> _REQUIRED WORK_
Reproduce each line of the records below word for word, omitting the pictures.

> _MATERIAL FOR THE TASK_
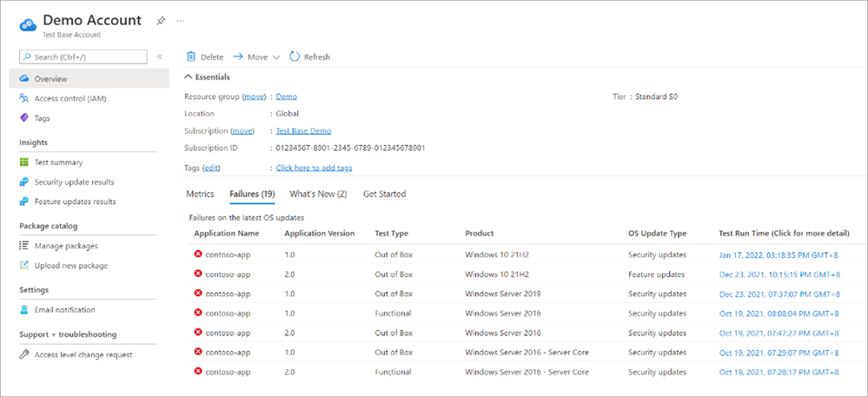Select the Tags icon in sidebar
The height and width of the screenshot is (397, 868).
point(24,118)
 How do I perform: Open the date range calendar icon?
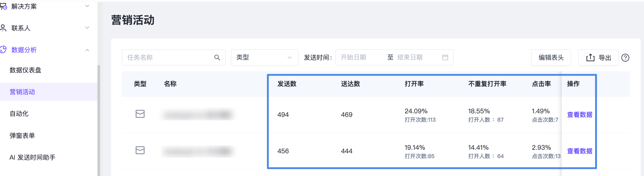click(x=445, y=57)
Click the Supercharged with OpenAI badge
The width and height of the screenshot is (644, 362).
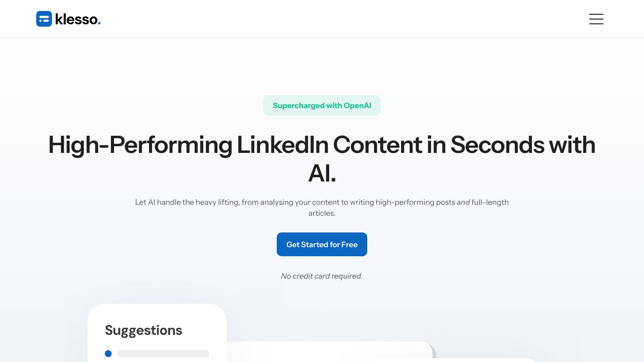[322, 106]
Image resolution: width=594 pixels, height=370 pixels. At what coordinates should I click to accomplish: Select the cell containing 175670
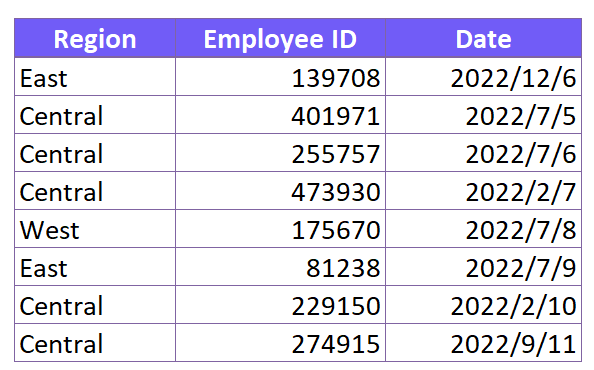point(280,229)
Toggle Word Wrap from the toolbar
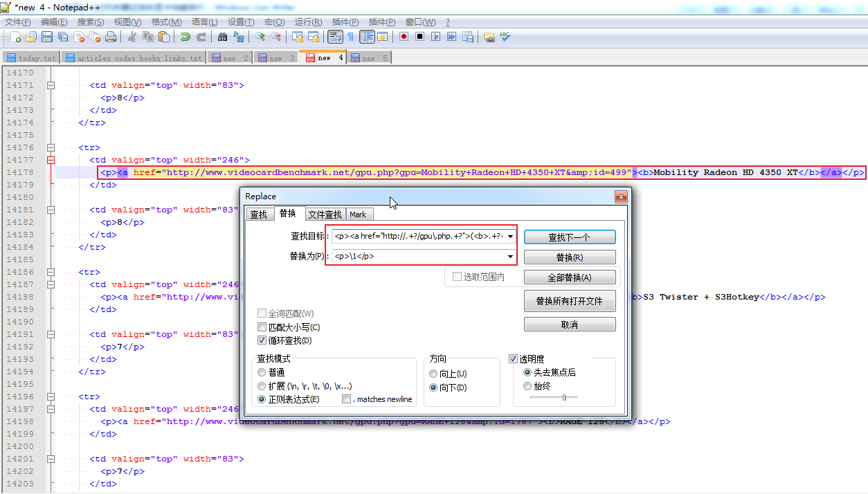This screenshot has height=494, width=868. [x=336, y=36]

> _RESULT OF THIS TASK_
Select the Tags icon in sidebar
The height and width of the screenshot is (397, 868).
point(24,118)
 How do I perform: Open the date range calendar icon?
click(x=445, y=57)
Click the Supercharged with OpenAI badge
The width and height of the screenshot is (644, 362).
[322, 106]
Image resolution: width=594 pixels, height=370 pixels. At what coordinates should I click to accomplish: Select the cell containing 175670
point(280,229)
Toggle Word Wrap from the toolbar
This screenshot has height=494, width=868. [x=336, y=36]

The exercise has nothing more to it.